_Explorar o material_.
**A)** Com base no trecho sobre Leonardo, responda às perguntas a seguir, uma por linha:
(i) Quanto tempo durou a pintura da Santa Ceia em Milão?
(ii) Quem comprou a Mona Lisa mais tarde?
(iii) Com que intuito Leonardo acompanhava criminosos condenados na hora da execução?
**B)** Prossiga o trecho sobre Leonardo a partir da última frase apresentada, mantendo o mesmo tom e estilo.

_Trecho do documento_.

╔══

Ludovico, o Mouro, protetor do artista, entra em declínio e o gênio é obrigado a se retirar de Milão, do círculo de influência. Houve uma crescente mudança em relação ao trabalho de Leonardo: migrou da arte à ciência. Dissecou cadáveres de cavalos e pessoas, construiu aparelhos para voar, estudou plantas e a relação com venenos, aproximou-se dos desprezados alquimistas. Raramente pintava, rascunhava esboços incompletos. A relação com a arte se tornou um mistério. Tentativas não faltaram entre amigos, queriam apagar a oscilação de caráter.
A desesperada luta entre o artista e o objeto, a indiferença diante do destino, a luta e a indiferença surgem nos artistas, mas Leonardo foi ao extremo. Pintou a Santa Ceia em Milão. Três longos anos. Morador no mosteiro, Matteo Bandello nos conta que Leonardo bem cedo subia no andaime, permanecia até o crepúsculo sem interrupções para refeições. Em outros momentos, dava algumas pinceladas e interrompia bruscamente a pintura. Mona Lisa demorou quatro anos, sem receber o último retoque . O quadro não foi enviado para quem o encomendou, permaneceu com Leonardo. Mais tarde, comprado por Francisco I. Hoje um dos maiores tesouros do Louvre.
Leonardo condenava guerras e derramamento de sangue, afirmava que o homem seria o mais rude das bestas selvagens, no entanto acompanhava criminosos condenados na hora da execução. O intuito era estudar a mímica distorcida dos olhos e desenhá-los no caderno. Parecia indiferente ao bem e ao mal.

╚══

_Dados do exercício_.

╔══

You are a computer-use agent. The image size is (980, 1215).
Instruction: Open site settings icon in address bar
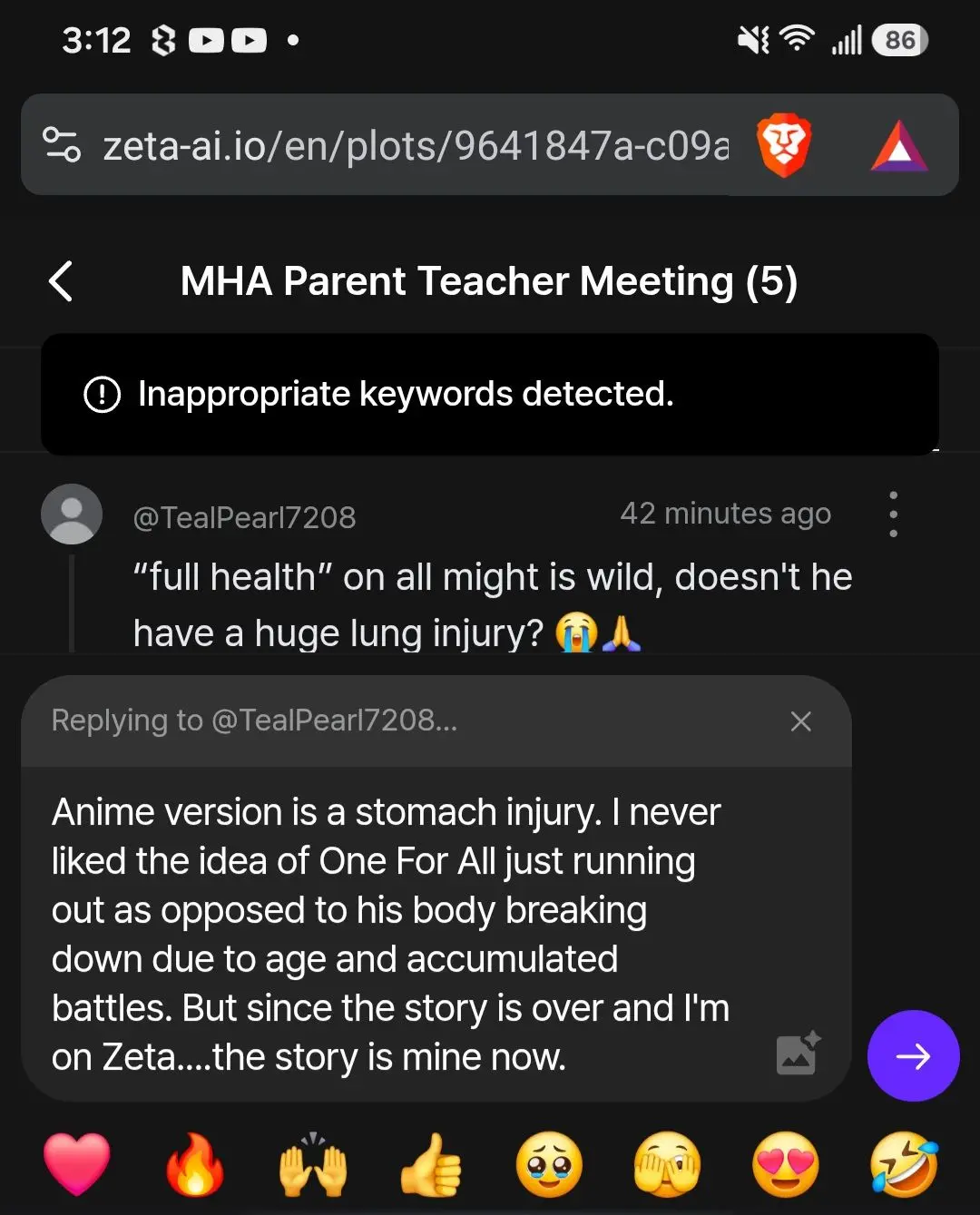point(62,145)
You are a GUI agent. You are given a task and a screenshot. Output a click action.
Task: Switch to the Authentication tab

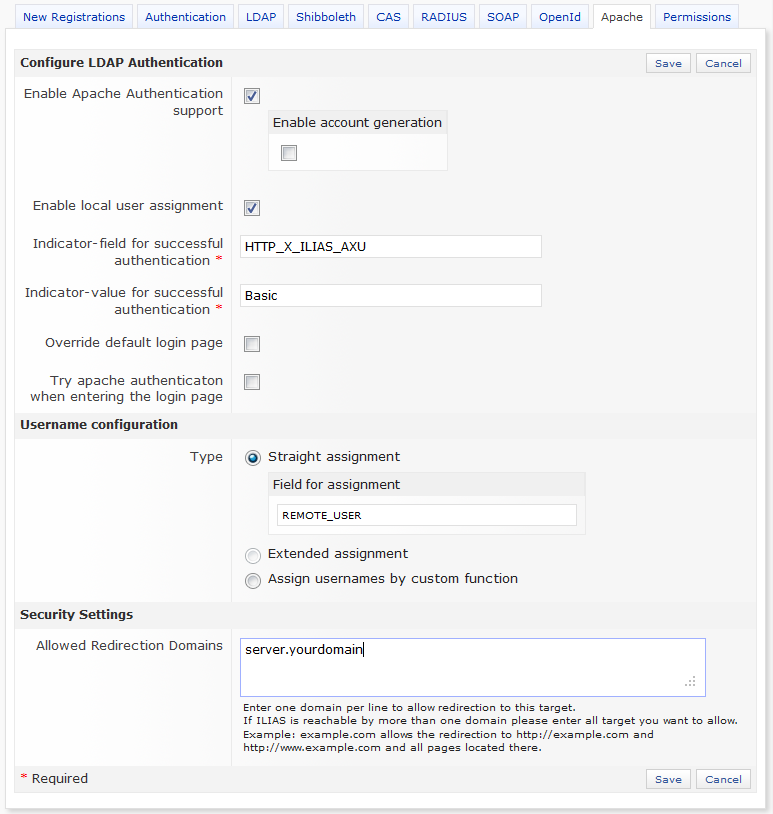click(185, 17)
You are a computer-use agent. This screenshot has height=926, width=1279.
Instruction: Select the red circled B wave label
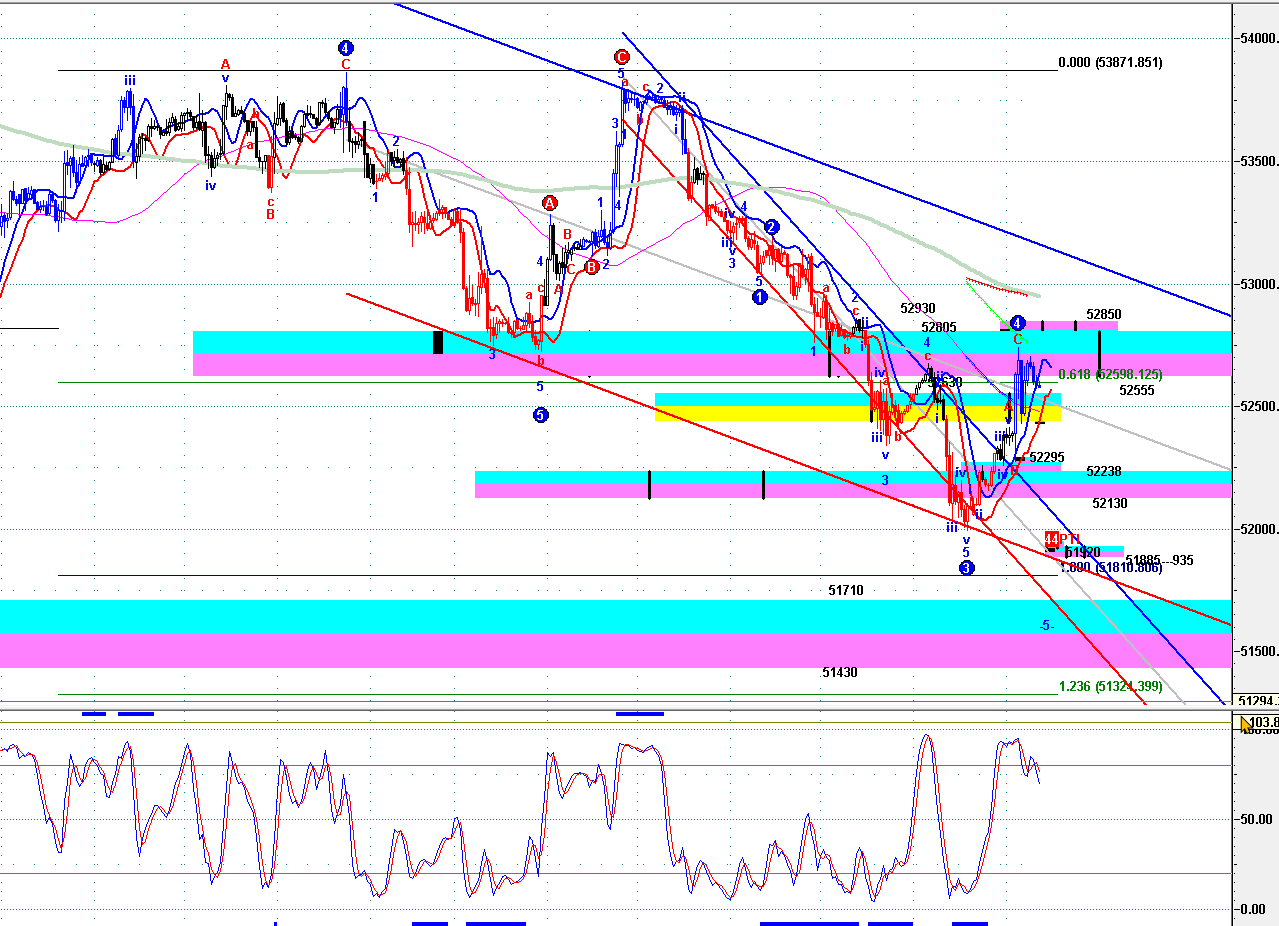coord(592,267)
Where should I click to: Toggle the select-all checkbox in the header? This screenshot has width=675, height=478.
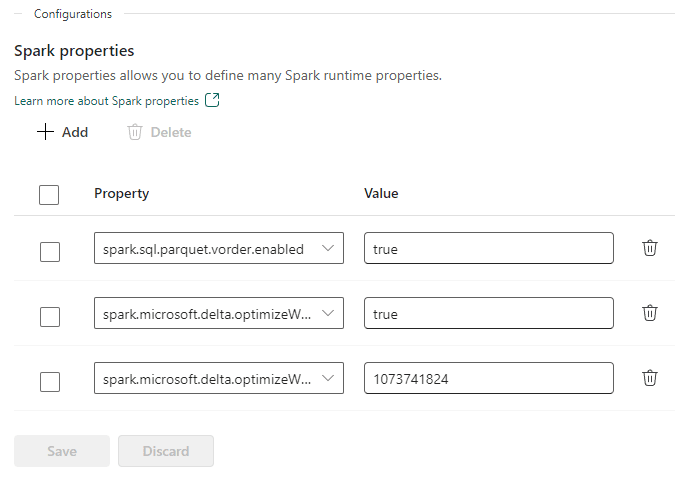(x=49, y=194)

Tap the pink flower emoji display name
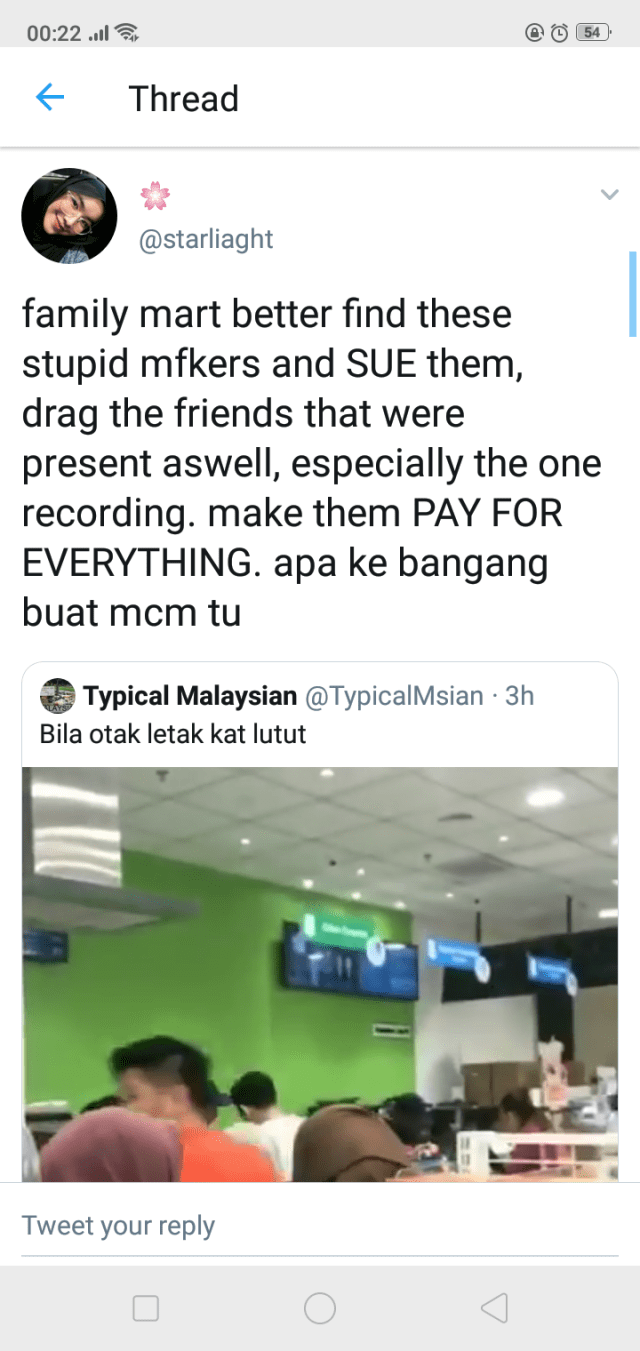155,195
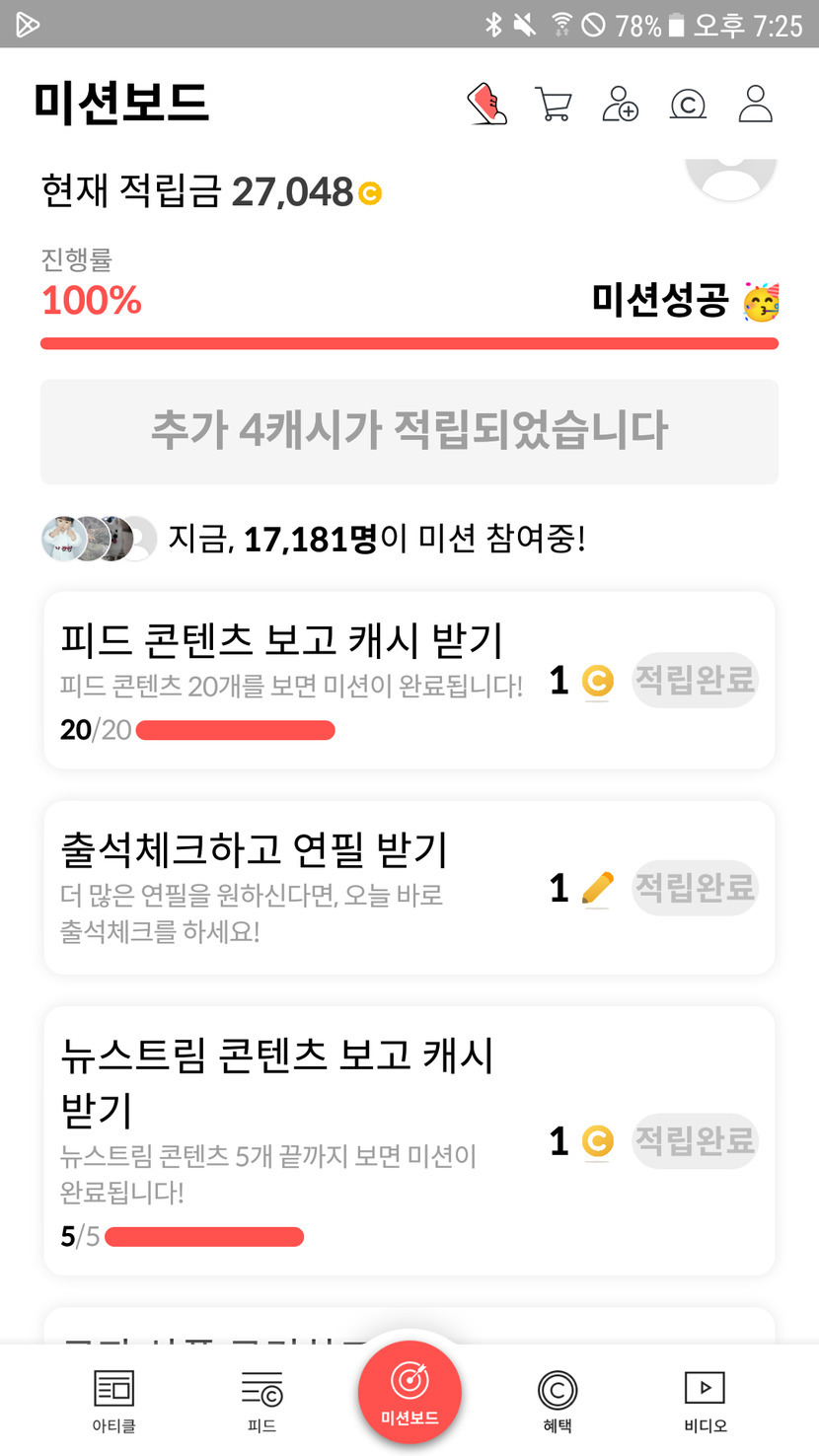Tap the red sneaker icon

(486, 104)
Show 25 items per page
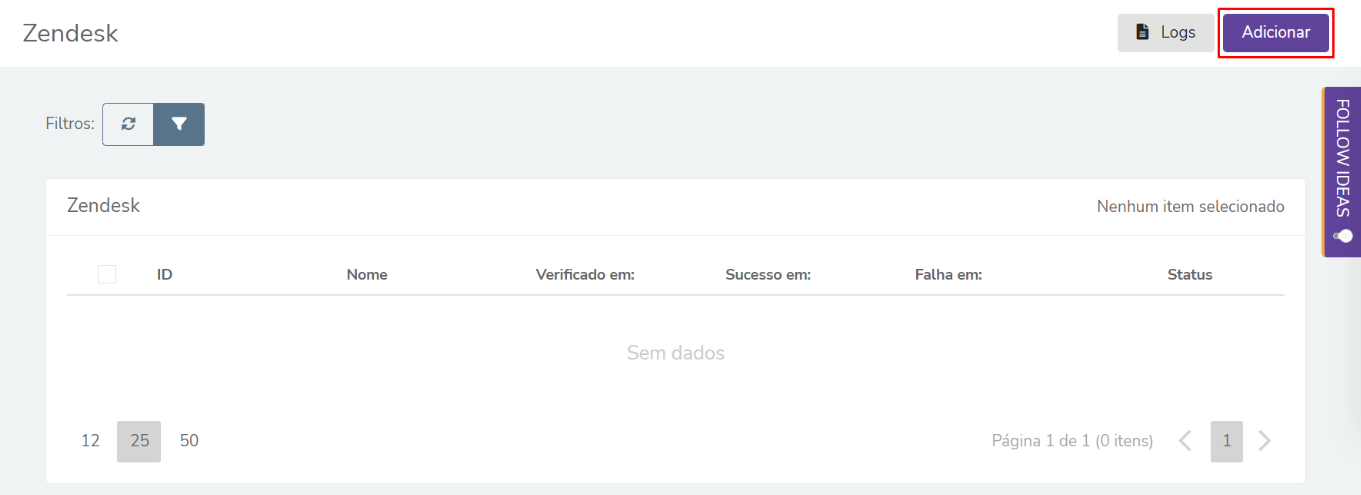Viewport: 1361px width, 495px height. click(x=139, y=441)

╚══

_Respostas em ordem_.
**A)**
(i) Três longos anos.
(ii) Francisco I.
(iii) Para estudar a mímica distorcida dos olhos e desenhá-los no caderno.

**B)**
Na vida psíquica, foi um exemplo de fria negação da sexualidade, o que não se espera de um admirador da beleza feminina. Seus escritos são considerados castos, abstinentes. Possuímos apenas alguns desenhos anatômicos sobre a genitália interna das mulheres, o útero, e mais algumas reproduções. Não se conhece relação íntima de Leonardo com uma mulher. Foi denunciado por práticas homossexuais proibidas e absolvido.
Mas o desejo insaciável de conhecer tudo
a sua volta e fundamentar com fria reflexão
o mais profundo mistério
de tudo que é perfeito
condenou a obra de Leonardo a permanecer
sempre incompleta.
Edmund Solmi, biógrafo.
Edmund tentou explicar o enigma na coexistência
da dupla natureza
de Leonardo como artista e pesquisador.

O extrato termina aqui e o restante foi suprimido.